The Past Never Rests Unchanged
Northeast Asian relations, between ancient China, Japan, and Korea, have forced me to appreciate the permeability of human memory, and in this case, history. Ampontan writes about when Japan and Korea were one, and now the peninsula-centric history I had accepted after years of conflicting northern and southern Korean interpretations is again only an hypothesis.
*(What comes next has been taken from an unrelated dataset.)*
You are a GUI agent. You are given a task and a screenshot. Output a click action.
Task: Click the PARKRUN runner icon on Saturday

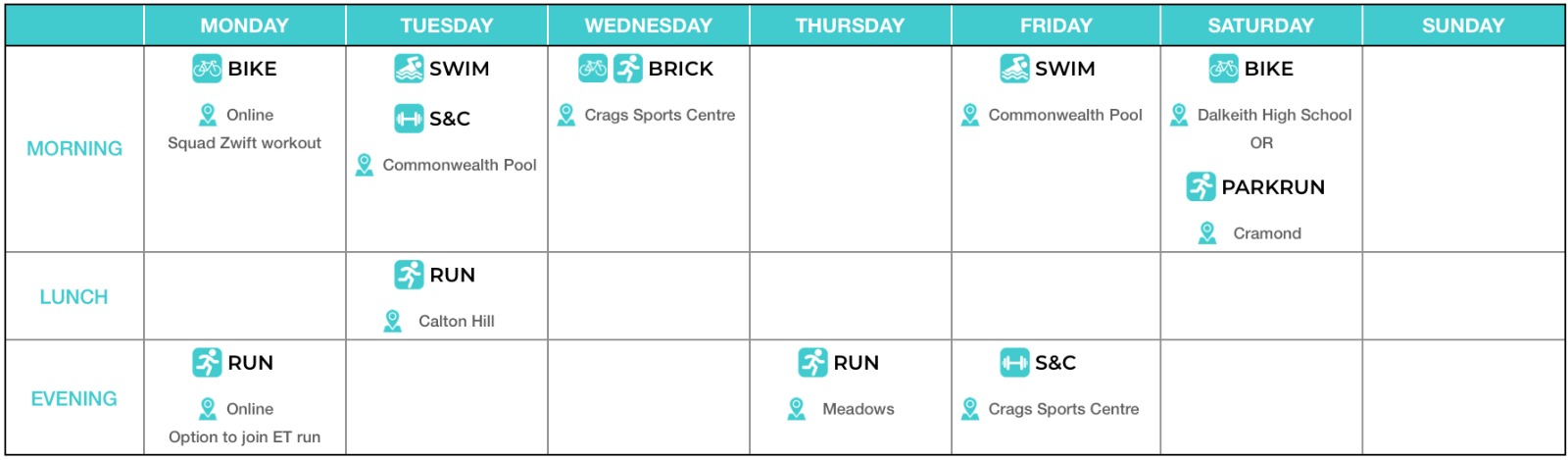pyautogui.click(x=1200, y=186)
Japan is the only Northeast Asian country to have had a continuously open and free political system since the end of the Allied occupation in 1952. It is the only country to have held free elections throughout that period with no interruptions. It is the only one to have maintained freedom of speech, and the only one not to have imposed martial law. It is also the only one not to have mustered out the army to butcher its own citizens in the street
Nevertheless, many in the West too often tend to accept the interpretation of regional historical issues from those in countries where deviation from the nationalist narrative is tantamount to professional suicide, rather than from Japan, where one can walk into any bookstore and find plenty of reading material that is brutally honest about the country's past.
Fine.
Prof. Che says the dynasty turned the Korean Peninsula into an isolated backwater, as the ruling elites oppressed the common people, made no effort to improve the infrastructure, and created an unfriendly environment for commerce and industry. The people at the top ate, and everyone else starved. The rulers were somewhat strange and paranoid, shutting off the country from the outside world.
Anti-intellectuals, they prohibited the use of the Hangeul script–one of the peninsula's landmark cultural achievements–and those authors who did use it were executed. It was common practice for the rulers to execute not only the criminals, but their families as well.
The professor is the first to admit that accurate statistics are impossible to obtain, but argues that the overall population under dynasty control fell from 1770 to 1910.
He makes the intriguing observation that most of the above characteristics closely resemble today's North Korea under the Kim Family Regime. That comparison is interesting on several levels. When comparing themselves to the South, the North Koreans claim they are the ones who maintain the true traditional Korean spirit, and that the southerners are too influenced by foreigners. Today's northerners certainly behave as if they are the heirs of the Korean «Hermit Kingdom» of the past.
Again, nothing too controversial. It's the one sentence about the pre-Choseon period, and the less than 100 pages of the same period in Korea, Old and New: A History (1990) by Carter Eckert and Ki-baik Lee, where the divergent nationalist claims both fail to convince. As a matter of fact, Eckert and Lee et al assert the "pivotal"role of China during the Three Kingdoms period (p. 30), and the Chinese and other mainland groups during the Koryo period (p. 76). There is no mention of Japan.